Di tengah kekacauan itu, tiba-tiba pintu bar dibuka dan Inspektur Jaxon masuk. Ia dengan cepat mendekati Arthur dan sambil mencegah Arthur bergerak lebih agresif, memegang erat lengannya. Beberapa orang membantu Inspektur Jaxon untuk menenangkan Arthur.
Inspektur Jaxon berdiri tegap di samping Arthur, tatapannya serius namun dipenuhi empati. Suaranya tenang dan berwibawa, namun diiringi dengan nada yang penuh pengertian.

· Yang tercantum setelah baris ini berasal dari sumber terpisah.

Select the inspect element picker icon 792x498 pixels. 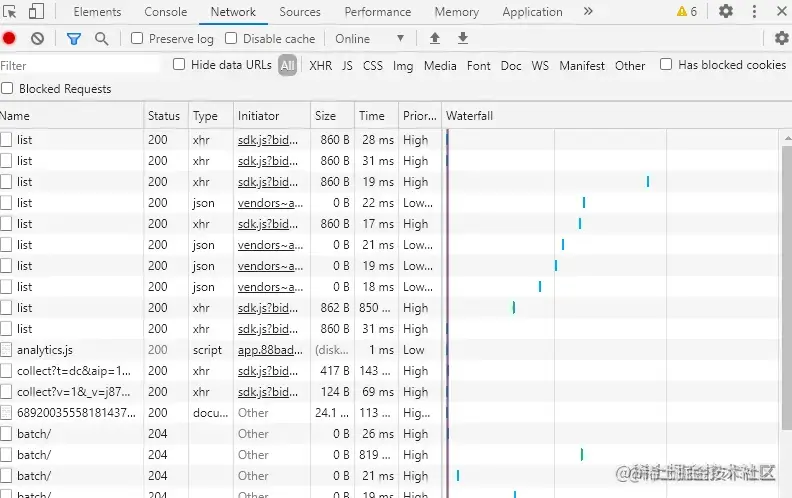9,11
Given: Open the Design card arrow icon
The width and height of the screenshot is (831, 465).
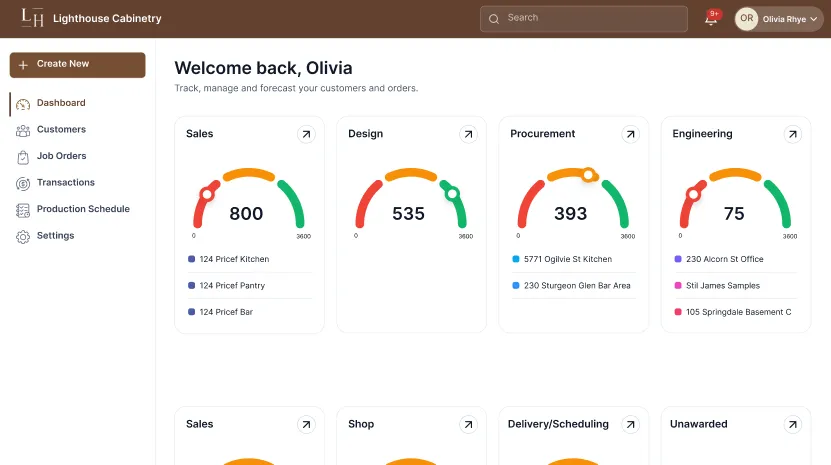Looking at the screenshot, I should coord(468,134).
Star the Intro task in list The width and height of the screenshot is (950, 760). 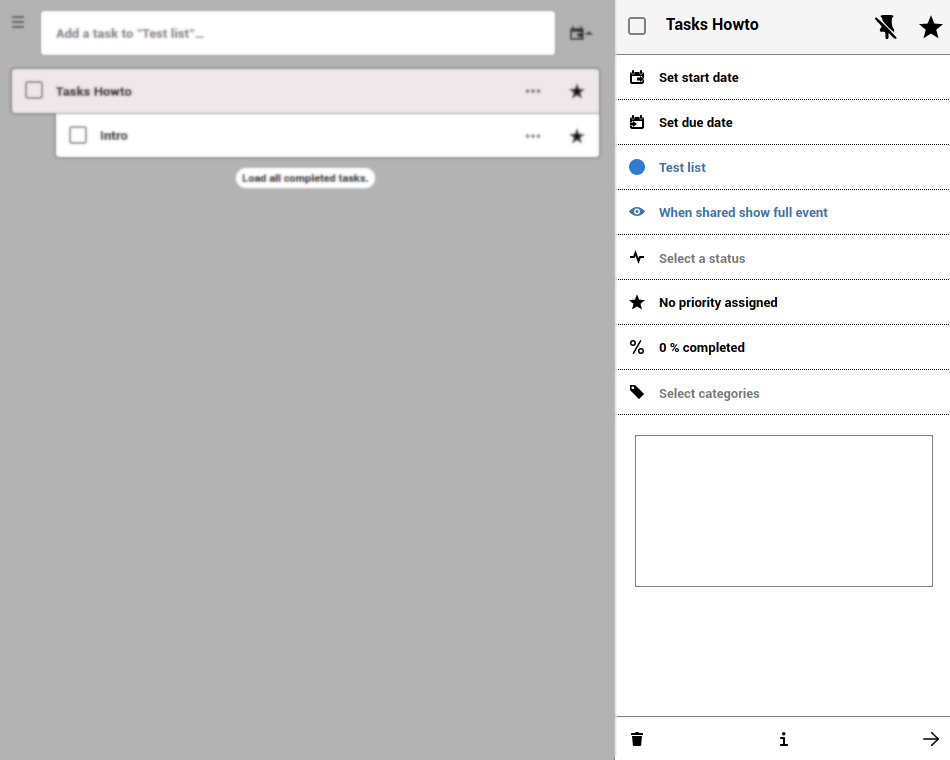[577, 136]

"Arthur, cukup! Tenanglah… Athena baik-baik saja di luar sana. Kau pasti bisa bertemu lagi dengannya," kata Inspektur Jaxon, suaranya mencoba untuk menembus kebingungan dan rasa sakit yang menyelimuti Arthur. Sentuhan tangan Inspektur Jaxon di lengan Arthur, meskipun tegas, menunjukkan keinginan untuk memberi Arthur rasa aman dan kontrol di tengah kekacauan yang dialaminya. Perlahan-lahan, Arthur mulai menarik napas dalam-dalam, tubuhnya bergetar namun kemarahannya mulai mereda. Bayangan Athena yang berlumuran darah mulai memudar, diganti oleh citra Athena yang ceria dan penuh dengan kehidupan. Arthur memejamkan mata, mencoba untuk menyerap kata-kata Inspektur Jaxon, mencoba untuk mempertahankan citra Athena yang bahagia itu di dalam pikirannya. Perlahan-lahan, amukannya berhenti. Ia tersentak oleh kejadian yang baru saja dialaminya, merasakan rasa malu dan penyesalan yang mendalam.